PT PLN (Persero) menargetkan program penghematan subsidi melalui pengalihan pemakaian bahan bakar minyak (BBM) ke batu bara dan gas senilai Rp 35 triliun per tahun.
Direktur Utama PLN Dahlan Iskan dalam rapat dengan komisi VII DPR, kemarin, mengatakan program pengalihan BBM ke batu bara bisa menghemat Rp 20 trilun, sedangkan gas seniilai RP 15 triliun per tahun.
“Kami akan bangun 150 unit PLTU skala kecil berkapasitas 740 megawatt (MW) di luar Jawa seperti Sabang, Nias, Maluku Utara, dan Sorong guna mengatasi krisi listrik dalam dua tahun ke depan,” Kata Dahlan.
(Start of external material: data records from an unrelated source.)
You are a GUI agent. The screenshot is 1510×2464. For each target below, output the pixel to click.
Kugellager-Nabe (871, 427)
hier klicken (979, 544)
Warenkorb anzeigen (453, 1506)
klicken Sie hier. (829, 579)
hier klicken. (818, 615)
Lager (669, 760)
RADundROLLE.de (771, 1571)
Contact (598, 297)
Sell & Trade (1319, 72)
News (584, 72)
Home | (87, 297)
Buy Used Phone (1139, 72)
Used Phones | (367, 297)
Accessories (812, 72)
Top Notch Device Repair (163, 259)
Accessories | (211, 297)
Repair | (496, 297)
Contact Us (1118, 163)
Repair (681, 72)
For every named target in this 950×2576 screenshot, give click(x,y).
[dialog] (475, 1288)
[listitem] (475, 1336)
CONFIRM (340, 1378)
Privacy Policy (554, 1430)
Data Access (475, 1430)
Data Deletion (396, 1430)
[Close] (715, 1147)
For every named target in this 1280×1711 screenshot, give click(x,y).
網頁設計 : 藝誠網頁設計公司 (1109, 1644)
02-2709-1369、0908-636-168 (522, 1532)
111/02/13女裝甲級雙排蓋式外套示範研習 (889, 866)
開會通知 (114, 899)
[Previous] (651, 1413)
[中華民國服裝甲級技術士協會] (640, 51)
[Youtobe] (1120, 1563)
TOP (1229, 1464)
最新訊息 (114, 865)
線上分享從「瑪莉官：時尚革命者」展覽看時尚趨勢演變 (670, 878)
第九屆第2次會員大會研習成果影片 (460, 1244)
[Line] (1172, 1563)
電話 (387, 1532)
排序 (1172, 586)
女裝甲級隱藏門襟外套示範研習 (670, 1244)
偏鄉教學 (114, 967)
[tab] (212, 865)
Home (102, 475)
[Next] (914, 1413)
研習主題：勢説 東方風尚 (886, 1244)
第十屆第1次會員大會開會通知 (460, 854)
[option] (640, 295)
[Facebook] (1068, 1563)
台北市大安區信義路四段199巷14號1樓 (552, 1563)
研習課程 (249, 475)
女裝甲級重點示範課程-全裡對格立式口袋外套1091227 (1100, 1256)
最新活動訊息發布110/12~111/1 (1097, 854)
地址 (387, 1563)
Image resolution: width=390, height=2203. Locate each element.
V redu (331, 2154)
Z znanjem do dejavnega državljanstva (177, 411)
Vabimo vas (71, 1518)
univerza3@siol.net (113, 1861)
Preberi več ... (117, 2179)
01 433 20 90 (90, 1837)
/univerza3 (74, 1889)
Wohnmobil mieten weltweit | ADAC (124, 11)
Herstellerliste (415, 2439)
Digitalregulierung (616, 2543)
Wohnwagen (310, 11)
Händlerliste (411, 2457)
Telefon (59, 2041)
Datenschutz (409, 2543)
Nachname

Direktur perencanaan dan teknologi PLN Nasri Sebayang menambahkan, PLTU skala kecil akan menggantikan PLTD yang boros memakai BBM atau dioperasikan hanya saat beban puncak.
Dahlan melanjutkan, guna mendukung program pembangunan PLTU kecil tersebut, pihaknya meminta kebijakan pasok batu bara ke dalam negeri (DMO) dengan besaran 30 persen. Kebijakan DMO tersebut lanjutnya, juga mesti disertai harga khusus. “Kalau memakai harga pasar, maka DMO tidak tercapai,” ucapnya.
Dahlan juga menyatakan akan mengalihkan pemakaian BBM ke gas di s ejumlah pembangkit yang seharusnya berbahan bakar gas tetapi masih memakai BBM. Saat ini PLTG yang seharusnya memakai gas, tetapi masih membakar minyak berjumlah 5.000 MW.
“Saya sebut pembangkit ini ‘salah makan’. Kalau pengalihan ini bisa dilakukan, ada penghematan Rp 15 triliun per tahun,”Jelas Dahlan.
Di sisi lain, anggota Komisi VII DPR Ismayatun meminta PLN memberikan audit teknologi pembangkit dari China.
Audit itu berguna sebagai patokan seperti apa teknologi pembangkit listrik yang dibangun China untuk pembangkit di dalam negeri. Dahlan sendiri menyanggupi akan memberikan audit tersebut sesuai dengan yang diminta Komisi VII.